Berlin-Wald plant Zukunft: Neue Projekte und Bürgerbeteiligung im Fokus
Hans-Werner RöhrichtBerlin-Wald plant Zukunft: Neue Projekte und Bürgerbeteiligung im Fokus
Veranstaltung im Stadtteil Wald: Pläne für die weitere Entwicklung vorgestellt
Bei einer kürzlichen Veranstaltung im Berliner Stadtteil Wald wurden die Pläne zur weiteren Entwicklung des Gebiets erörtert. Vertreter der Stadtverwaltung und Anwohner trafen sich, um über anstehende Projekte und den Stand des Integrierten Stadtentwicklungskonzepts (ISEK) zu sprechen. Im Mittelpunkt standen dabei vom Land geförderte Vorhaben, die die Zukunft des Viertels prägen sollen.
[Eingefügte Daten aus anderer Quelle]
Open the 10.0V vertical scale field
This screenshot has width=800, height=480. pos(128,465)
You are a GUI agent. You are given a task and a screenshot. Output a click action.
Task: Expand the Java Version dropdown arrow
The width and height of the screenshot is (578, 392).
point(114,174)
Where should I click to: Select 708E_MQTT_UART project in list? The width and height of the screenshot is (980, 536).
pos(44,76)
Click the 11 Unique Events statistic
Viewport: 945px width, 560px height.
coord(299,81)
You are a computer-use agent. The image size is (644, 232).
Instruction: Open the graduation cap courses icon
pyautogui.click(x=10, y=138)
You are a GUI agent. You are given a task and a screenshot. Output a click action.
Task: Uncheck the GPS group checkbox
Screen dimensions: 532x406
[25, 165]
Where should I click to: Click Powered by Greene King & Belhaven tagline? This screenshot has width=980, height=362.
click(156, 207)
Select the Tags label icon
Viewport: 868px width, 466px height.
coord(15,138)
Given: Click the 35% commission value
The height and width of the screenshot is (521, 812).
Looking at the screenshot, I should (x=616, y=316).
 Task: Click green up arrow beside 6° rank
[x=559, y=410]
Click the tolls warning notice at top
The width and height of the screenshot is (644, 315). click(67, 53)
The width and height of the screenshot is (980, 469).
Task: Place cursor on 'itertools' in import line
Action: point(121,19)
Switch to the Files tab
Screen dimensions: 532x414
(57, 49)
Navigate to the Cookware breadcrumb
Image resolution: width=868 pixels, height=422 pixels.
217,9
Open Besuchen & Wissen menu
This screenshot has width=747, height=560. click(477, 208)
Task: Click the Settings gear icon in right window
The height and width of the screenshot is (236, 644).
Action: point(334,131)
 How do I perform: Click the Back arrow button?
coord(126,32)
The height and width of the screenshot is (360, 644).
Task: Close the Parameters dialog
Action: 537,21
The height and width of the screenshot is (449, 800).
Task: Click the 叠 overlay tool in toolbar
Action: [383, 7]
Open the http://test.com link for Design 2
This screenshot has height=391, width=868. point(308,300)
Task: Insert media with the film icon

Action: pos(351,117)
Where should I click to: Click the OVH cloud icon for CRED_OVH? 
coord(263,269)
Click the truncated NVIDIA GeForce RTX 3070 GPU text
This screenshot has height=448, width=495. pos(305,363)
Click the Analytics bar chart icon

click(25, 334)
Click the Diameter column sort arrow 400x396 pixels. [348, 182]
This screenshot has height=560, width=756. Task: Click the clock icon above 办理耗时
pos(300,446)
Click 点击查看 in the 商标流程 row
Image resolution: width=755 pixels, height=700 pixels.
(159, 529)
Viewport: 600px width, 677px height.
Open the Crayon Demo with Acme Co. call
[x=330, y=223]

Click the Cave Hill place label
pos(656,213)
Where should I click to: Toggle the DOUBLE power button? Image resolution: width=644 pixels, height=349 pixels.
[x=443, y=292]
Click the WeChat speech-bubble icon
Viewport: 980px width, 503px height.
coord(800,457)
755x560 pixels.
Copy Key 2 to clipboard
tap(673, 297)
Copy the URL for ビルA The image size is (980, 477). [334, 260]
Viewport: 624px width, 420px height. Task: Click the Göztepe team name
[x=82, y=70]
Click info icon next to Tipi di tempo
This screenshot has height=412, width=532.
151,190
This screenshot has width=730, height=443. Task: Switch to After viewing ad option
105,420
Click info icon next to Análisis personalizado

Die Stadtverwaltung informierte über den aktuellen Planungsstand und präsentierte Projekte, die in den Genuss von Landesmitteln kommen werden. Zudem wurden Maßnahmen zur Aufwertung zentraler Bereiche skizziert. Ein weiterer Schwerpunkt war die geplante Neugestaltung der Stresemannstraße, wo eine neue Pflasterung vorgesehen ist.
Andreas Budde, Stadtrat für Planung, Bauen, Verkehr und Umwelt, betonte die konstruktive Atmosphäre der Veranstaltung. Miriam Macdonald, Leiterin der Stadtentwicklungsplanung, hob den Wert der fachlichen Diskussionen mit den Anwohnern hervor.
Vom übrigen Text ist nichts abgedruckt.